This is the ecumenical version of the seminal work on healing, which in its original form stimulated so many of us in our thinking about the healing ministry.
Paradoxically, it is perhaps a shame to have lost the original foreword, which describes the influences which brought Francis to his conviction that the healing ministry is present reality.
The book has a direct approach. The challenge the Sanhedrin faced in Jesus 20 centuries ago is applied to us. Look at the evidence for His healing ministry: is it true? Should we be doing something about it? The Sanhedrin suppressed it; the common people loved it. 'You have hidden the Kingdom from the wise and learned, and revealed it unto little children.' The first chapter is a powerful, yet gentle, defence of the healing ministry, and challenge to engage, not ignore. McNutt clarifies that the need is not for either good social/medical structures and facilities or Christ's healing at an individual level: it is both these things.

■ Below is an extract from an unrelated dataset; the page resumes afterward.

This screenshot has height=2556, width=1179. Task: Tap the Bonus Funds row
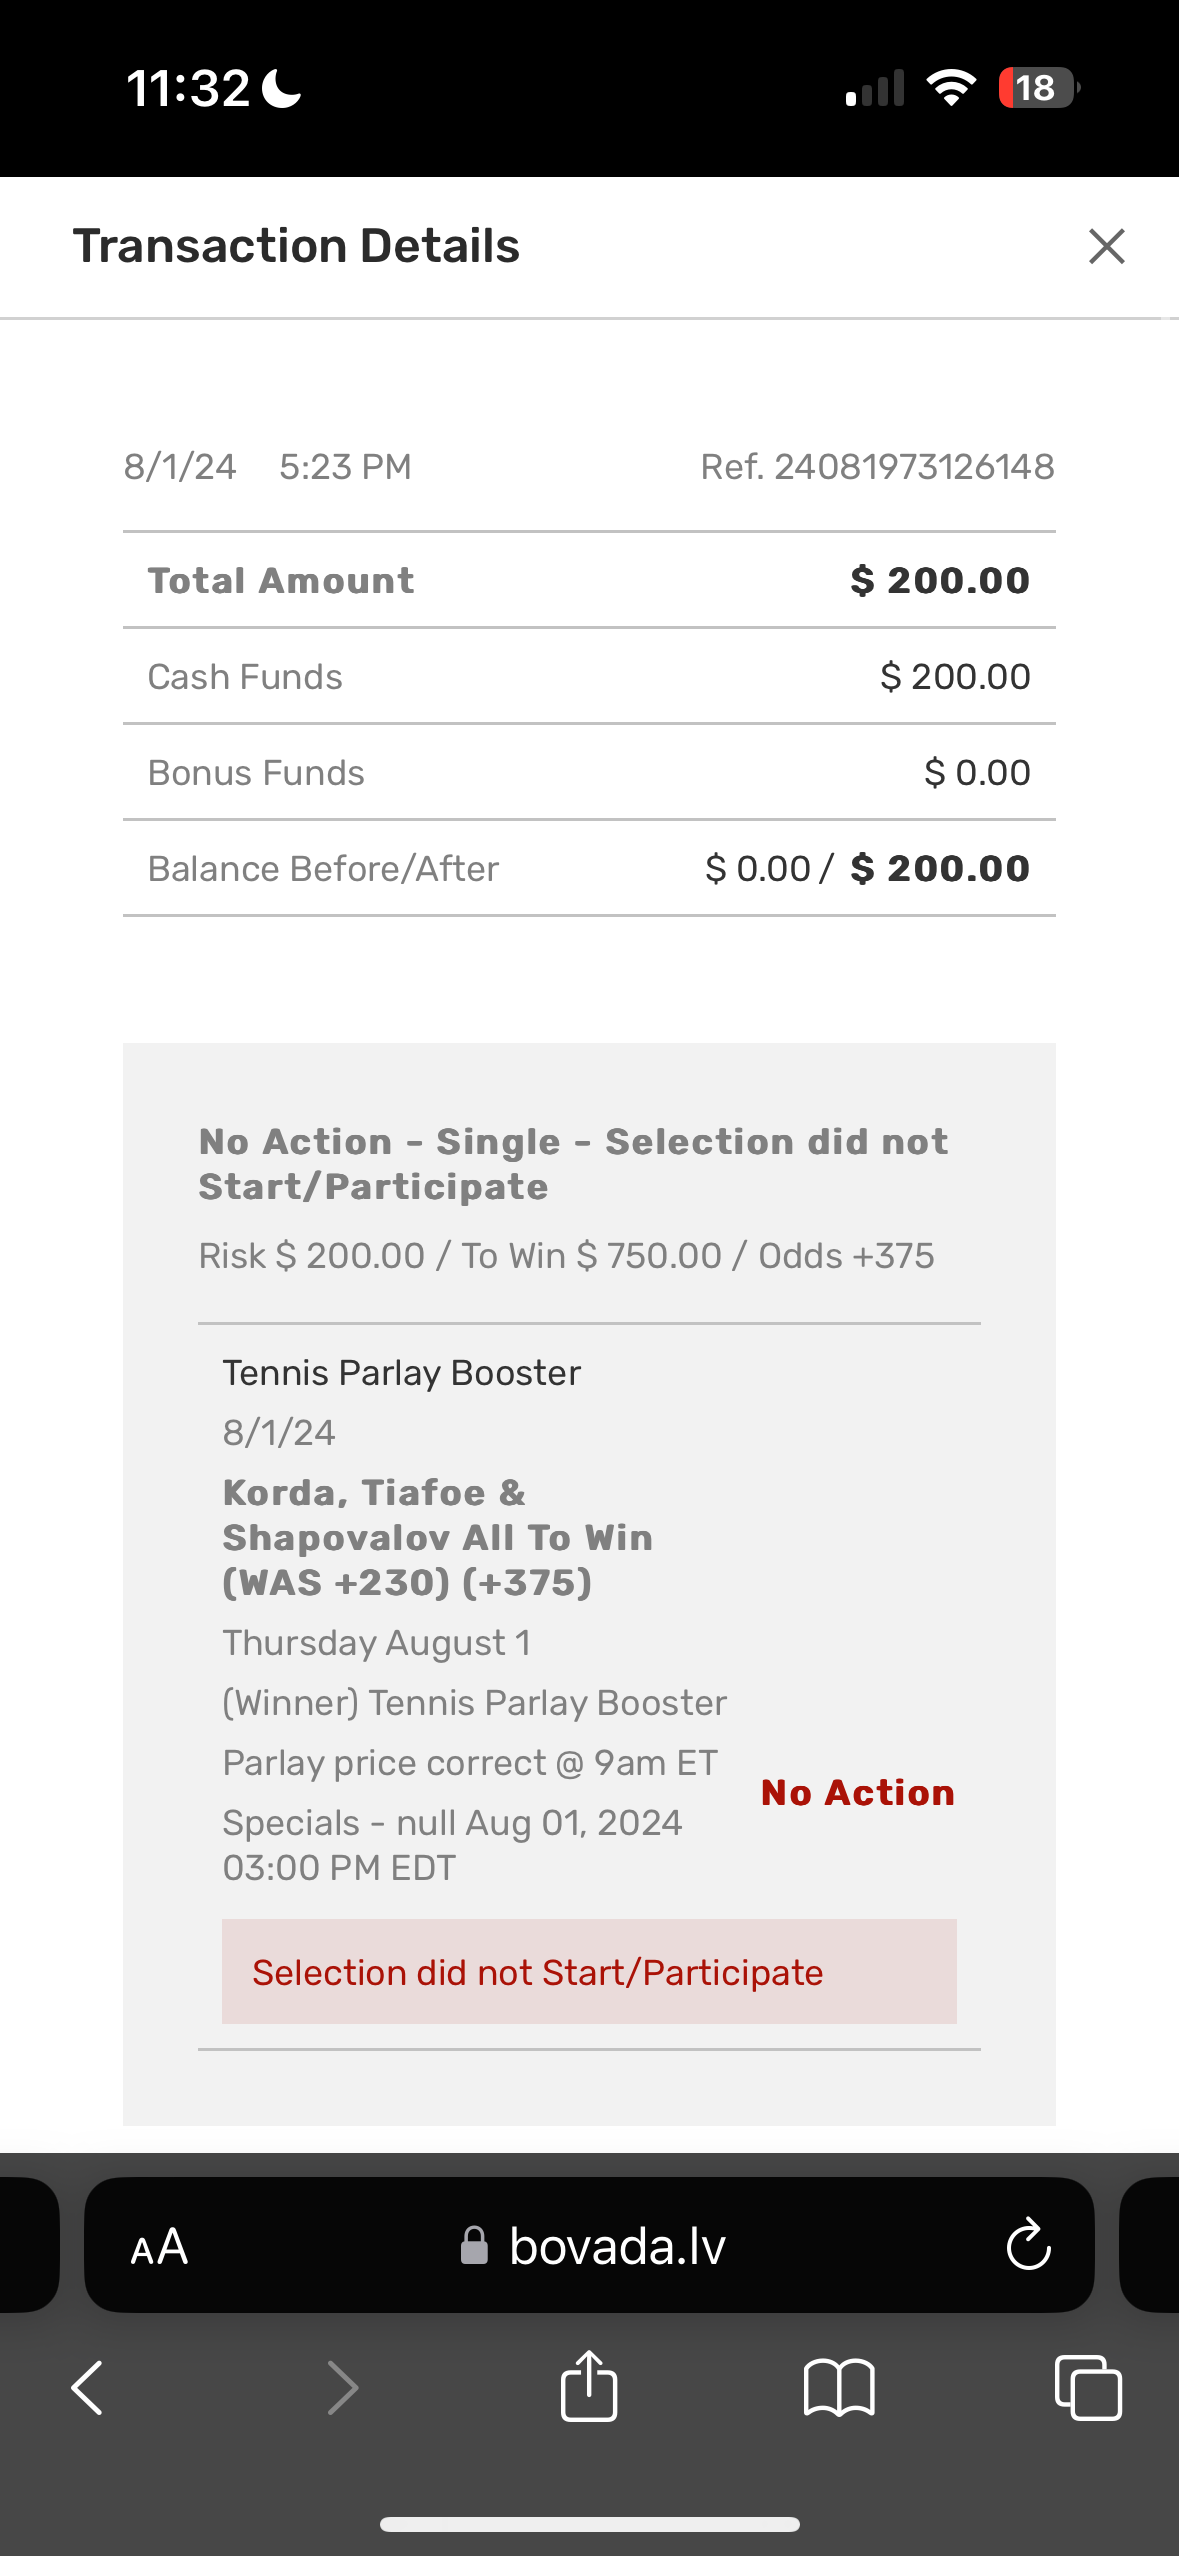click(589, 773)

He touches on the power of counselling, prayer and medicine being used together, and later develops the theme further.
He then looks at all the common resistances to the healing ministry and shakes each one for truth, concluding that the good news is that God still intervenes in our lives to heal, and that he is not constrained by the lack of extraordinary saints through whom to work. He uses believers. He traces the change in perspective about healing, and concludes that God actually does want us whole.
McNutt peppers his book with apt quotations; 'the glory of God is man fully alive', 'even God cannot play on a broken violin', 'every time you meet Jesus in the Gospels, he is either healing someone, or has just come from healing someone, or is on his way to heal someone'. He is unambiguous in his declarations, but not unbalanced. Hence he accepts that death comes to us all and there is a time not to pray for healing. He accepts that there is a truth in the receptiveness of suffering, quoting Paul's affliction with blindness which opened his spiritual eyes, but he clarifies his conviction that this is the exception rather than the rule.
McNutt also covers deliverance and exorcism in a helpful and encouraging way It is quite long, and perhaps a little repetitive at times, but always interesting, always informative and well written, and as topical now as it ever has been. It seems to me to be a foundational text. All it needs is chapter summaries to focus the message more effectively...but writing one's own is good discipline!